Few soldiers who write narratives of war attain a perspective that transcends their own area of operation. Conversely, historians who write of battle seldom convey the nuance and color evident to those whose actions they describe. Mansoor is an exception. The chair of military history at Ohio State University, he served as commander of a brigade combat team in Baghdad, director of the U.S. Army/Marine Corps Counterinsurgency Center, a member of the Joint Chiefs of Staff strategy group, and finally, as executive officer for Gen. David Petraeus. He weaves together an expertly written narrative that describes in detail his service in Baghdad during a period of transition from tense calm in 2003 to full insurgency in 2004 with an eye toward the larger picture.
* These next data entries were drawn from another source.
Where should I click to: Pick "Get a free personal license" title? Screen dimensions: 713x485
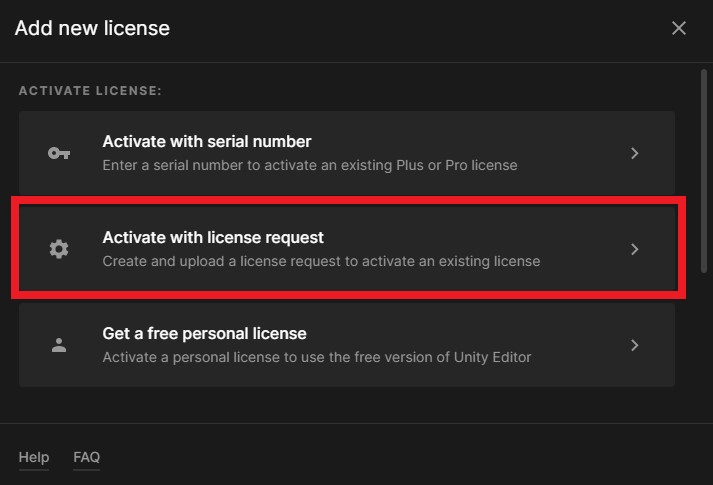[x=204, y=333]
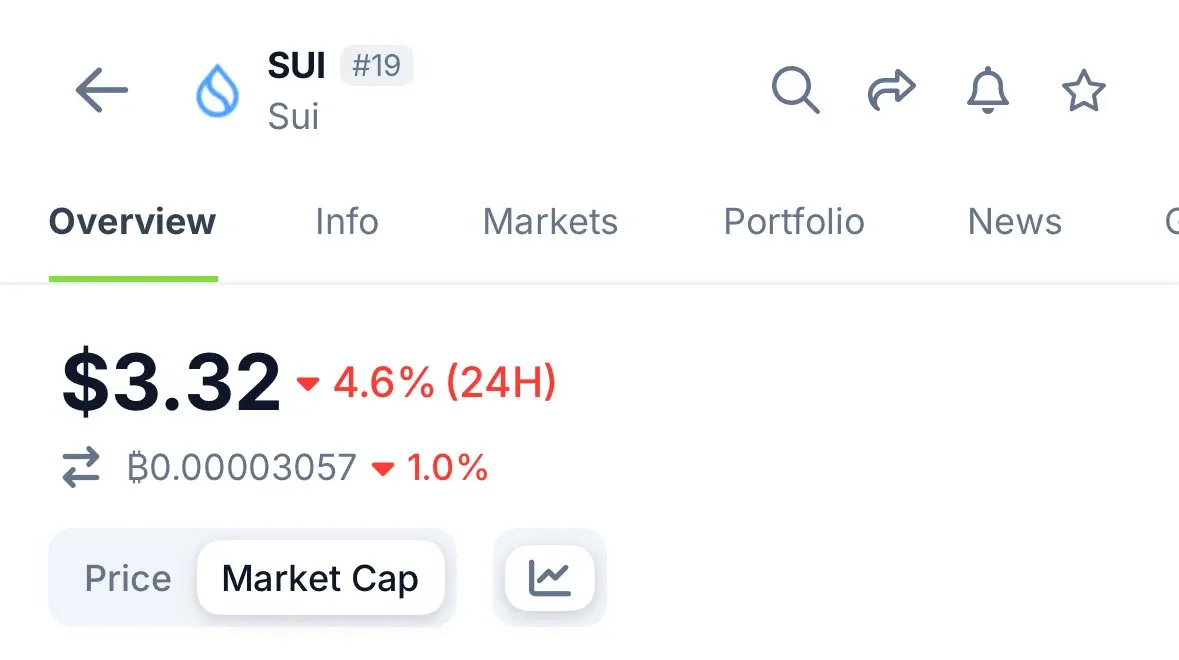Open search with the magnifier icon

795,90
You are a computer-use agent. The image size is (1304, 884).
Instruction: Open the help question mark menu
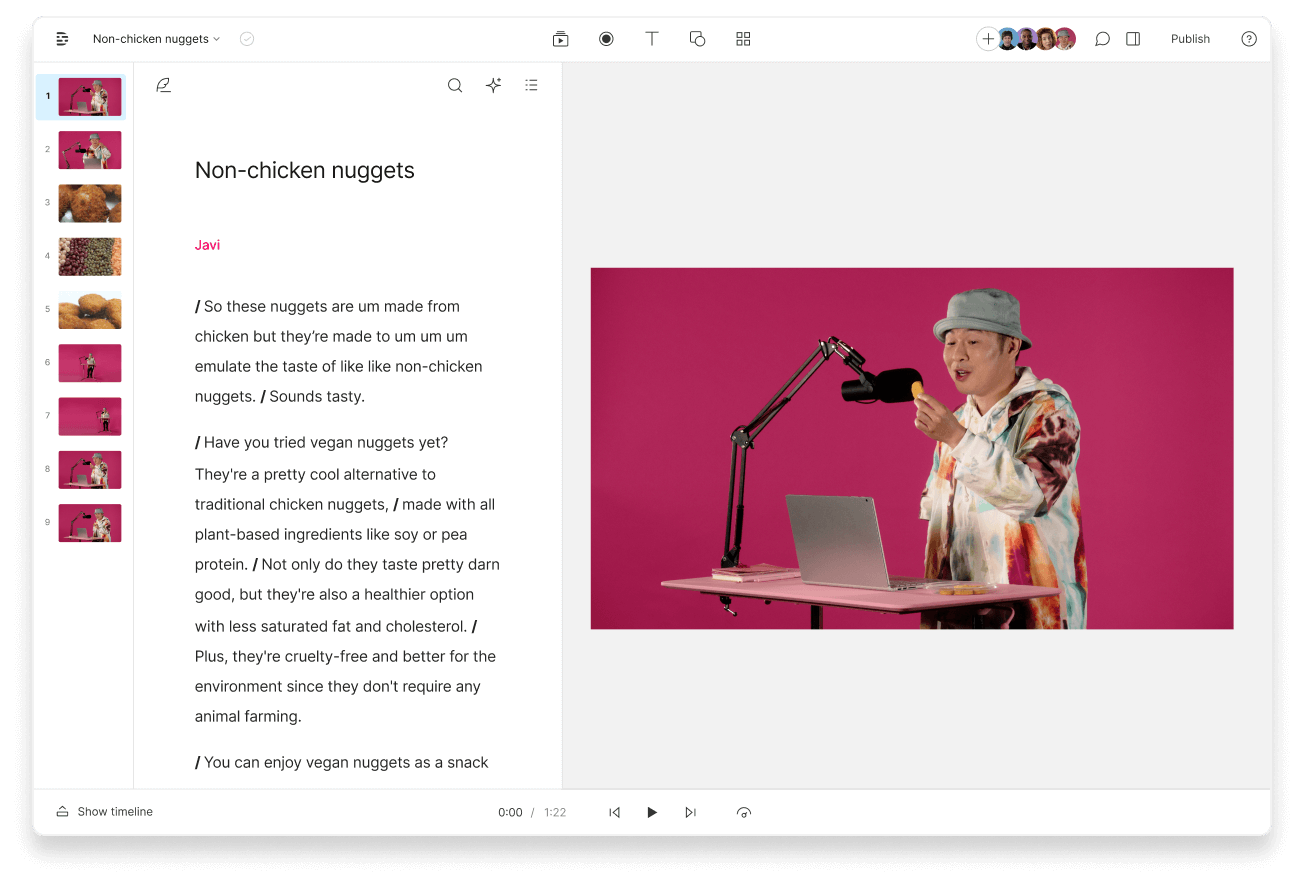1249,38
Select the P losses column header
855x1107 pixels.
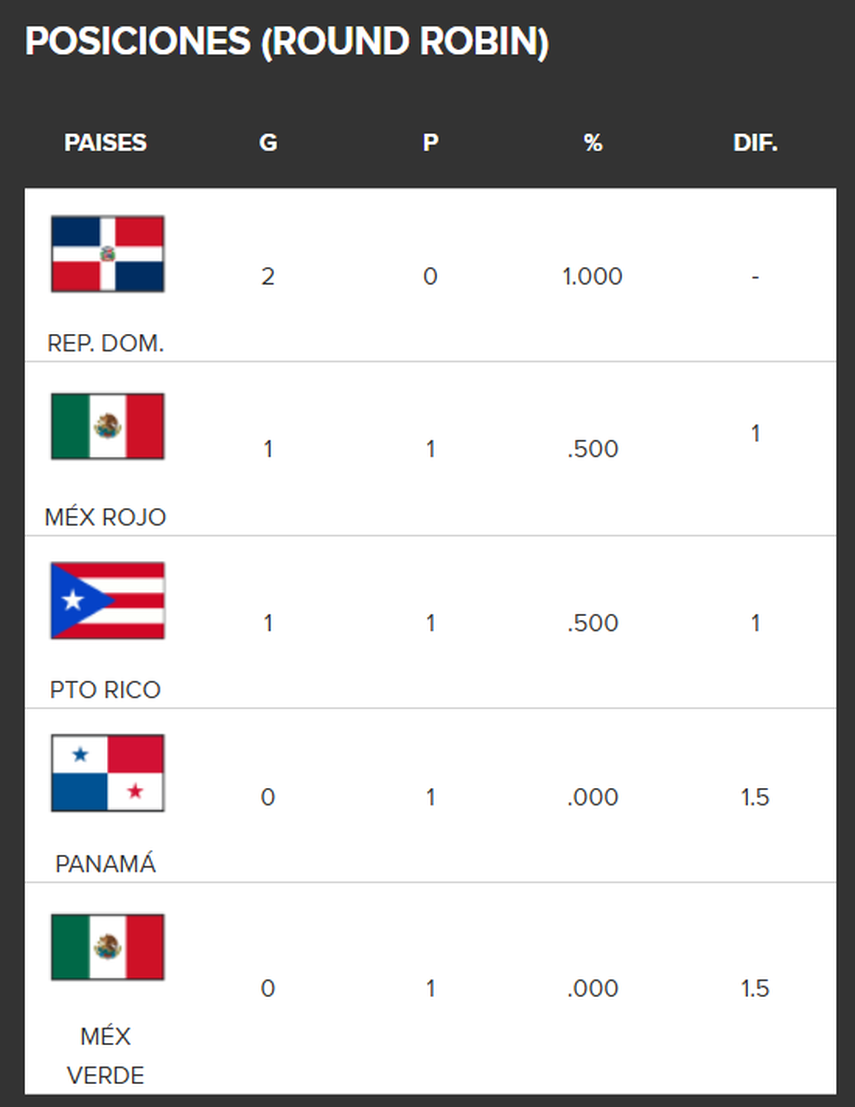point(430,143)
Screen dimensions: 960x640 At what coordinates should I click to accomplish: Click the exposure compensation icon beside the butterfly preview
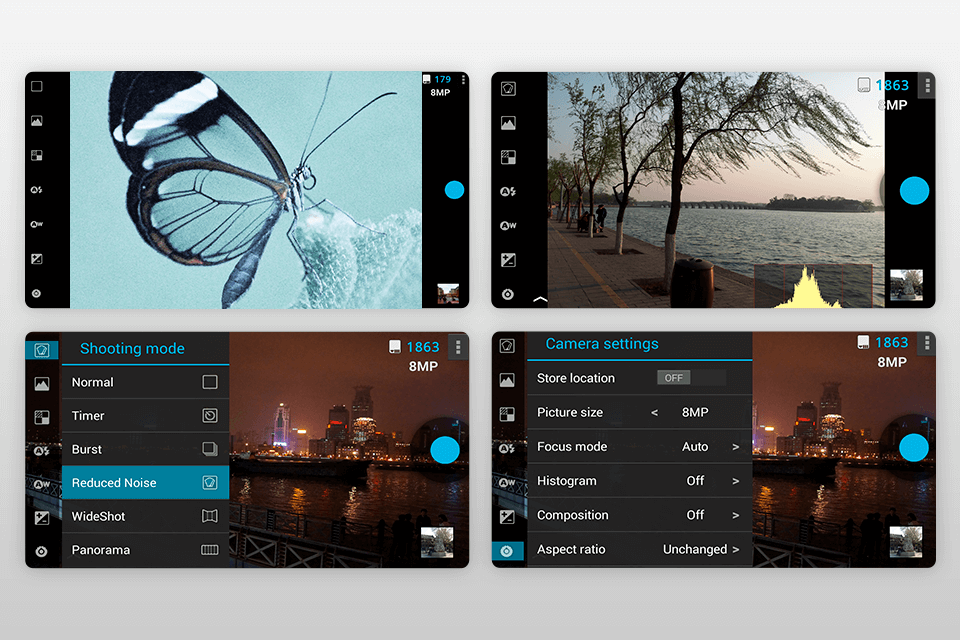click(x=37, y=259)
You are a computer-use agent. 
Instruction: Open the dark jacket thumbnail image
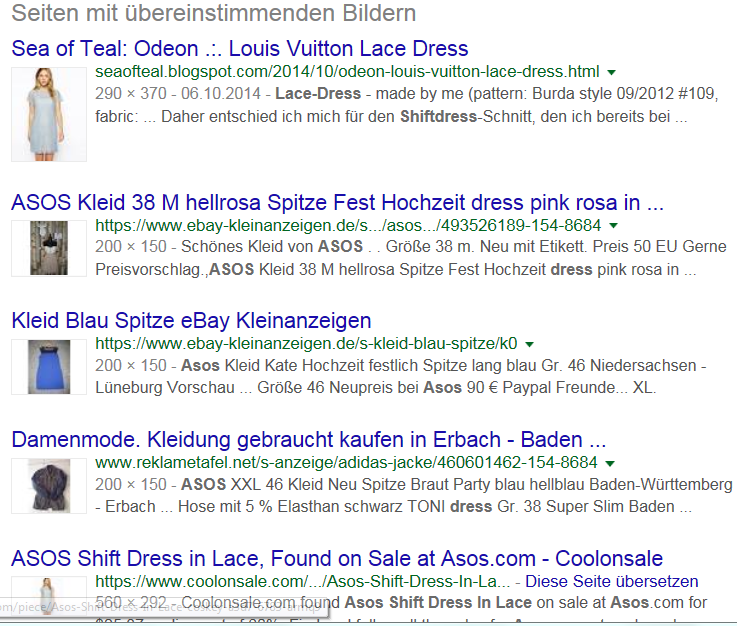click(49, 485)
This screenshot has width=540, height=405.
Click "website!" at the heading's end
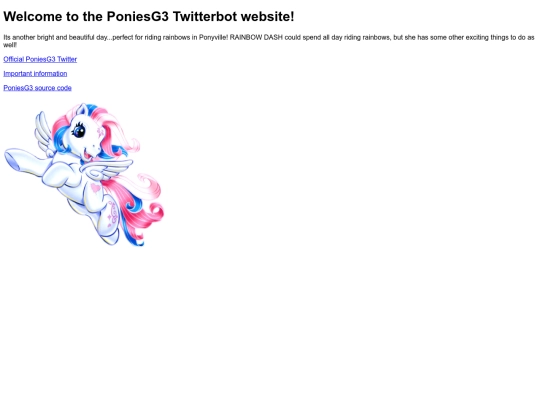[268, 17]
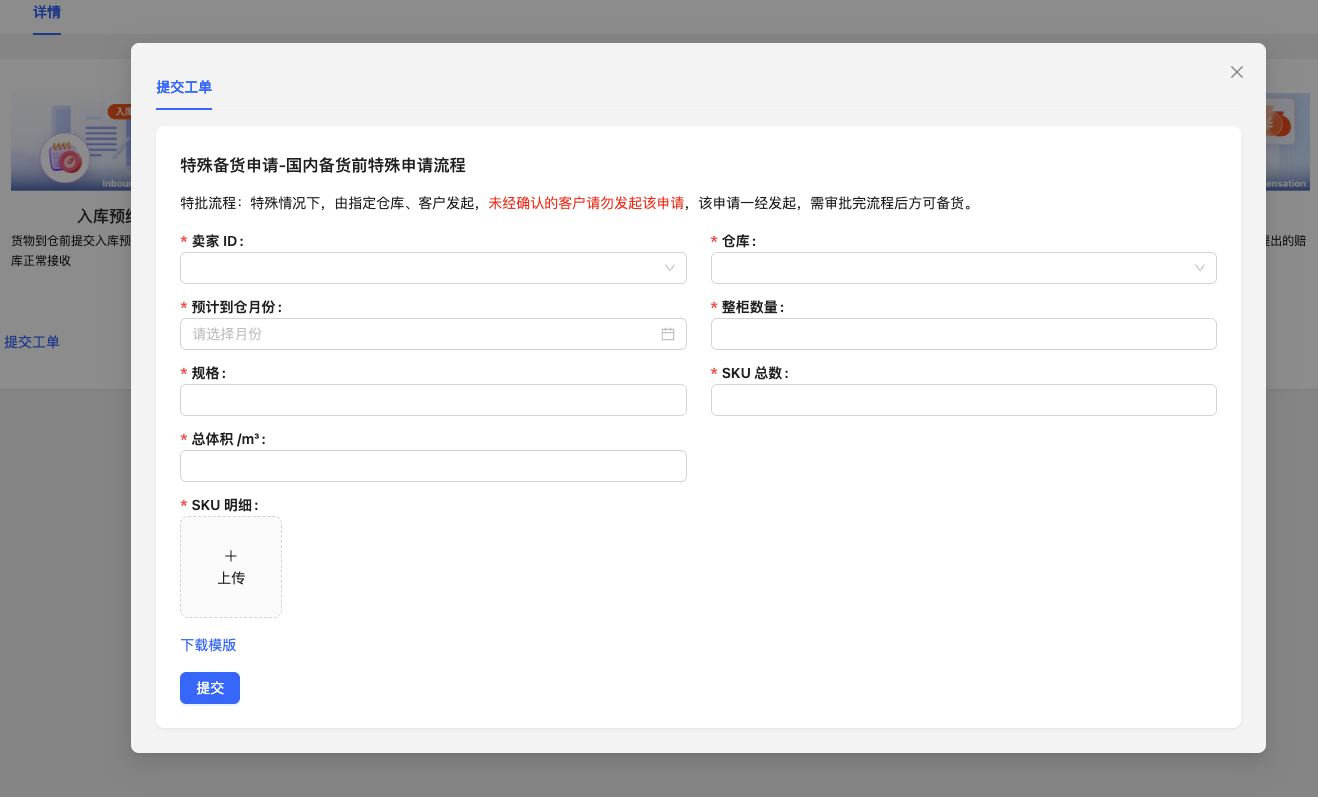
Task: Click the plus icon in SKU 明细 upload box
Action: point(231,556)
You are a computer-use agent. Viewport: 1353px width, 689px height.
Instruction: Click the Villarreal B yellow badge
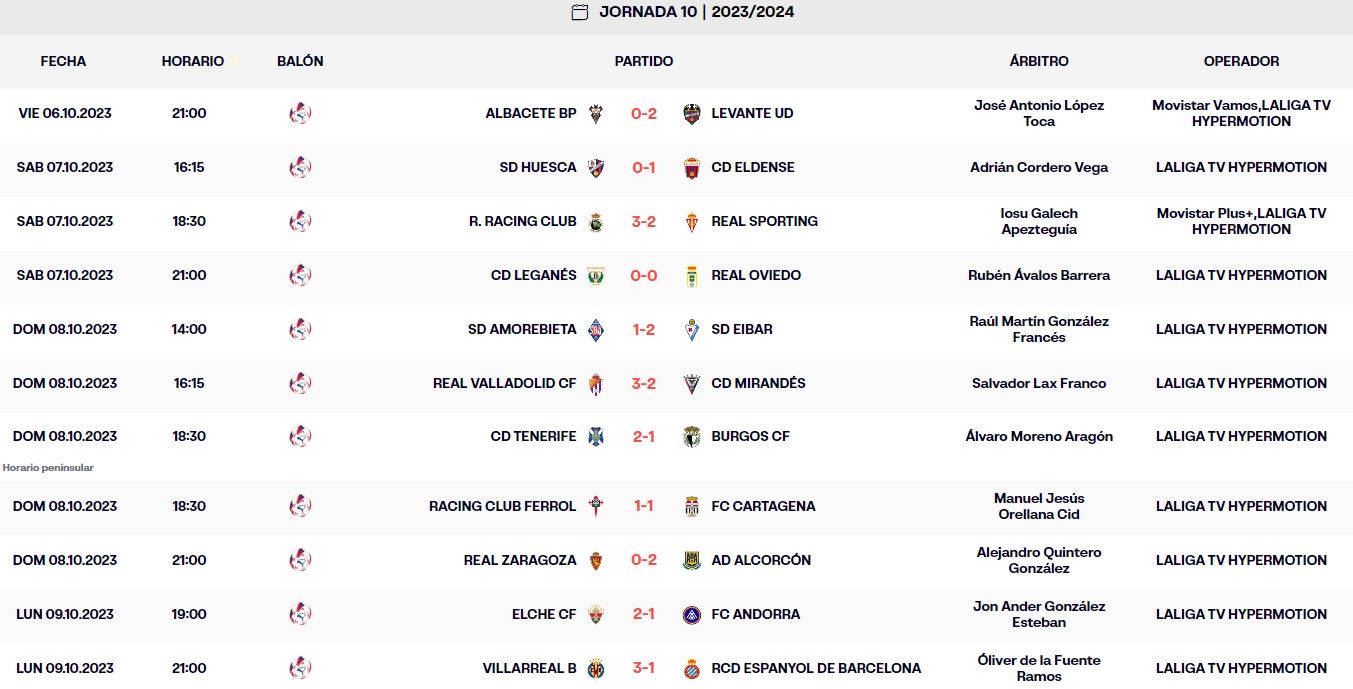[x=595, y=668]
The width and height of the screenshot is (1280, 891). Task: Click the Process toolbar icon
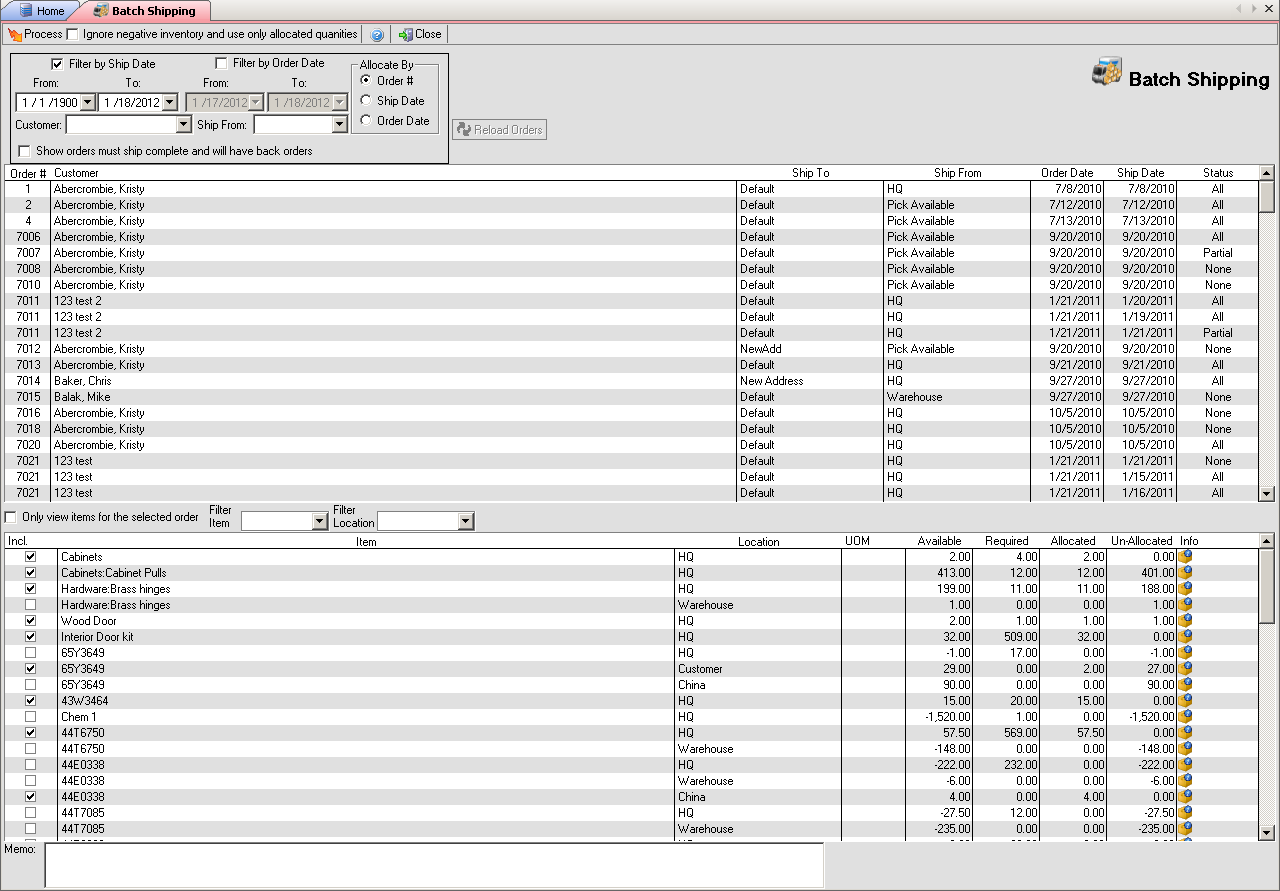coord(15,34)
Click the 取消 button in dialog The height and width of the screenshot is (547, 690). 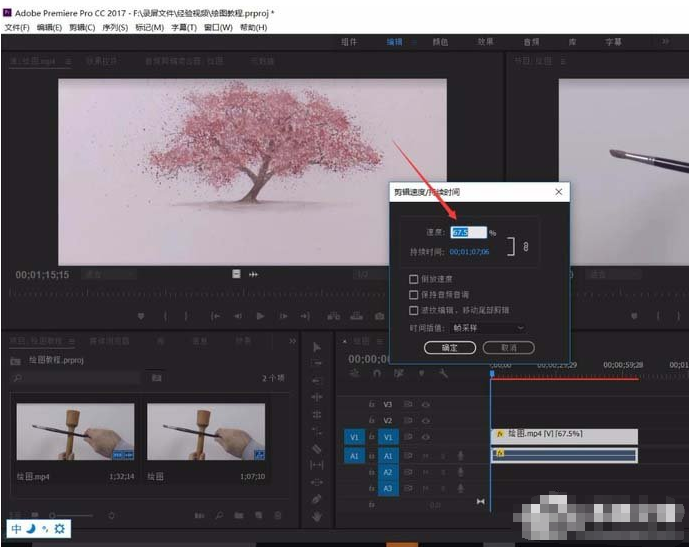pyautogui.click(x=508, y=348)
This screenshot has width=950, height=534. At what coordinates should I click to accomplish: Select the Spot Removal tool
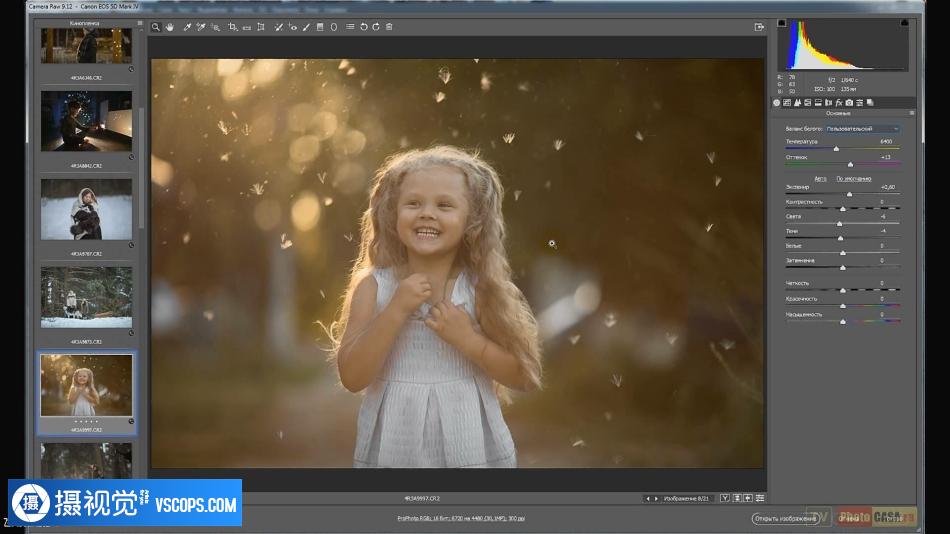tap(279, 27)
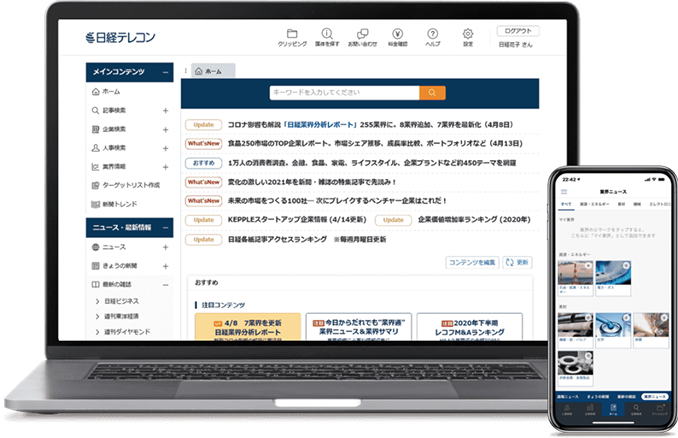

He begins his narrative in Adhamiya, the toughest Sunni neighborhood in Baghdad, on April 7, 2004, less than a week after the outbreak of insurgency. A firefight ensues, which Mansoor describes with fluid precision, making Baghdad at Sunrise read as smoothly as a Tom Clancy novel. He then flashes back to his arrival in Baghdad on June 26, 2003, to examine the run-up to the violence.
Amid first impressions, Mansoor analyzes the management of the first year of U.S. occupation. He is sharply critical of Coalition Provisional Authority director L. Paul Bremer’s decision to formalize the dissolution of the army, but his suggestion that “several hundred thousand young Iraqi males” might simply have been called back, retooled, and retrained beggars belief, given how they had traveled far and wide, finally free from the oppressive conscription that Iraqi president Saddam Hussein had forced upon them.
Mansoor’s narrative does not exonerate the military. He describes cooks and mechanics placed in charge of detention, a complex operation for which they had no training, and criticizes military strategy for failure to maintain a presence after clearing areas of insurgents, allowing them to return.
The last twelve pages alone—"reflections"—are worth the purchase price of the book as Mansoor places Iraq in context, pleading that the United States “learn the strategic, operational, tactical, and doctrinal lessons of the Iraq war and prepare to apply them, now and in the future … [as] our enemies believe they have found a template for victory against the West.” Much rides on whether U.S. officials understand the lessons that Mansoor so eloquently lays bare.